Hoje estão mais maduros. E “Bengala” é um perfeito reflexo disso mesmo. O cunho experimental cada vez mais se alia à sabedoria que vão adquirindo de todo o processo editorial, que leva um tema desde a sua origem até à montra do YouTube ou do Bandcamp. O resultado, que antes poderíamos até estranhar, agora rapidamente se entranha e leva-nos até à mais louca das viagens sónicas, no limbo entre a electrónica e o hip hop. O futuro desta dupla, tanto a solo como em conjunto, parece-nos cada vez mais risonho. “Abrandar” é um termo que não surge nos seus dicionários.

Gonçalo Oliveira


[Don L] “Eu Não Te Amo”

“Eu Não Te Amo” é o ponto de partida de Roteiro pra Aïnouz, Vol. 3: uma faixa em dois actos em que Don L desvenda de imediato não só aquela que será a temática dominante do álbum como a versatilidade das composições. As linhas superficiais que dão forma ao cenário do rap brasileiro actual e a mediocridade de quem o representa estão bem vincadas nas referências aos wannabe gangsters ( “Todo mundo é Escobar agora ou um Tony” ), de forma mais vaga, é certo, mas também em linhas que parecem dirigir-se especificamente a outros MCs, como é o caso de Criolo ou Emicida, nos versos “Com um papo Buda zen / Pra sugar bem / Pagar cinquenta ao bamba rei do samba / Se é MPBoy a grana vem / Igual passarinhos voando”.

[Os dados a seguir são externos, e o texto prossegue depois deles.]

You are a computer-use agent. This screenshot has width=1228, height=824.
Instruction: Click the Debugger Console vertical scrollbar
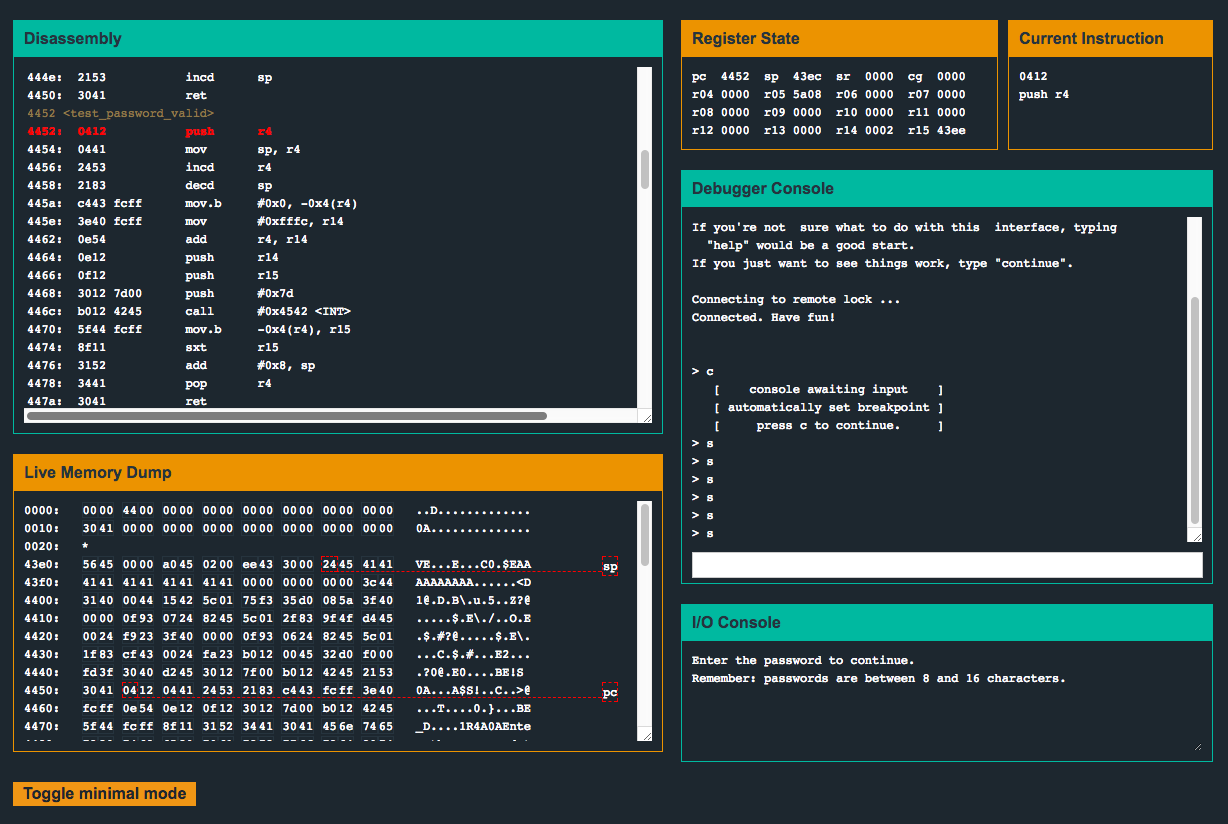pyautogui.click(x=1194, y=410)
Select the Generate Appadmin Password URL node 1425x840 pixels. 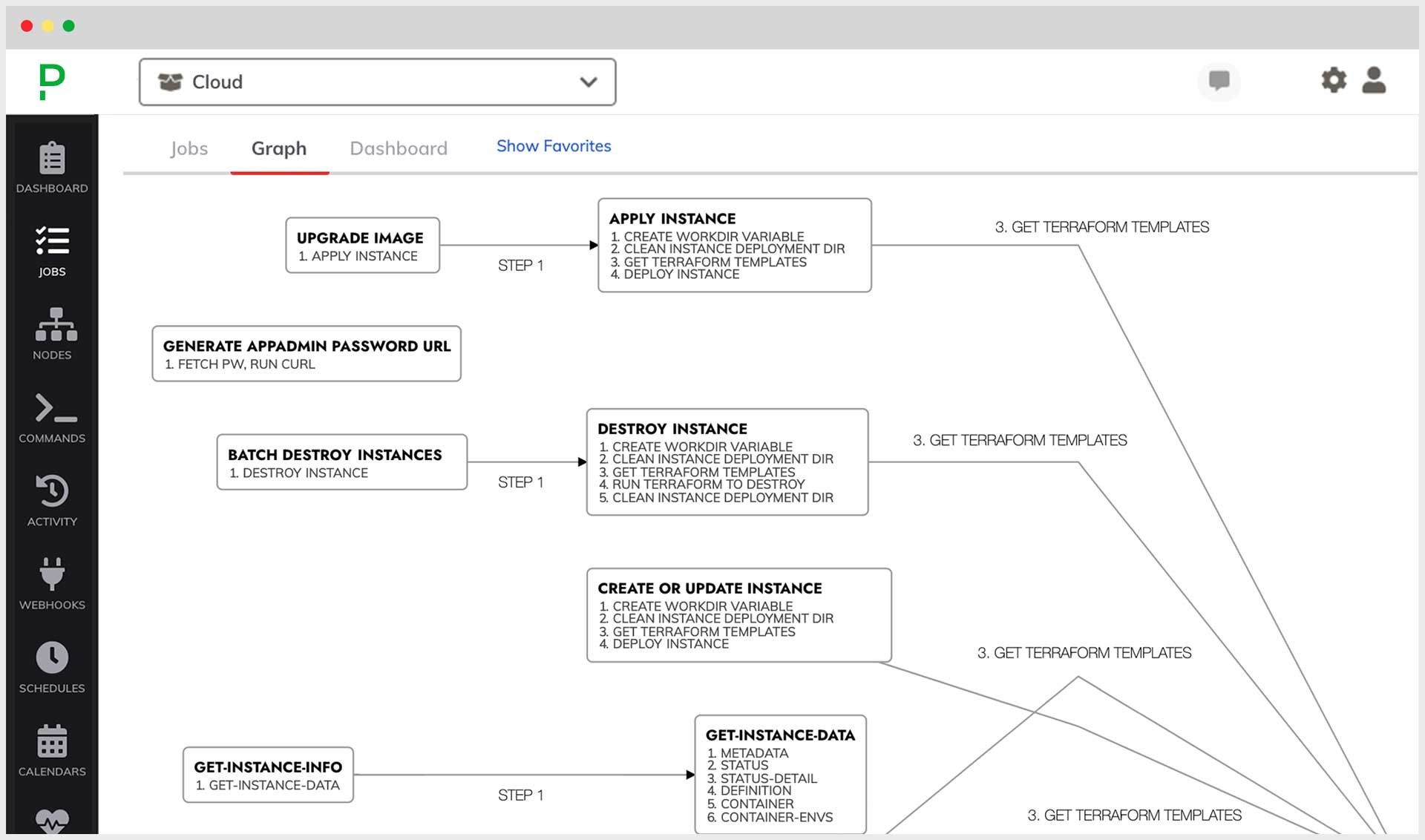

O sucesso de ambos não precisa, sequer, ser lembrado e as referências a Convoque Seu Buda, Espiral das Ilusões – onde a electrónica foi substituída pelo cavaquinho num álbum dedicado ao samba – e a faixa Passarinhos, em parceria com Vanessa da Mata, nome forte da MPB, pretendem ser mais uma crítica ao mercado distorcido do que aos próprios MCs.

Com participação do pernambucano Diomedes Chinaski e vozes adicionais de Terra Preta, “Eu Não Te Amo” foi co-produzida por Don L e Deryck Cabrera, com beats do último.

“O processo de criação deu-se em duas etapas: a própria música tem dois momentos. No começo, passa essa sensação de aceitação, de que apesar de “tudo ser superficial”, está “tudo bem”, explica Deryck Cabrera, ao ReB. “Depois, a transição para a segunda parte, que contém versos do Diomedes, onde se percebe sua raiva e tensão, embora de uma forma mais madura.”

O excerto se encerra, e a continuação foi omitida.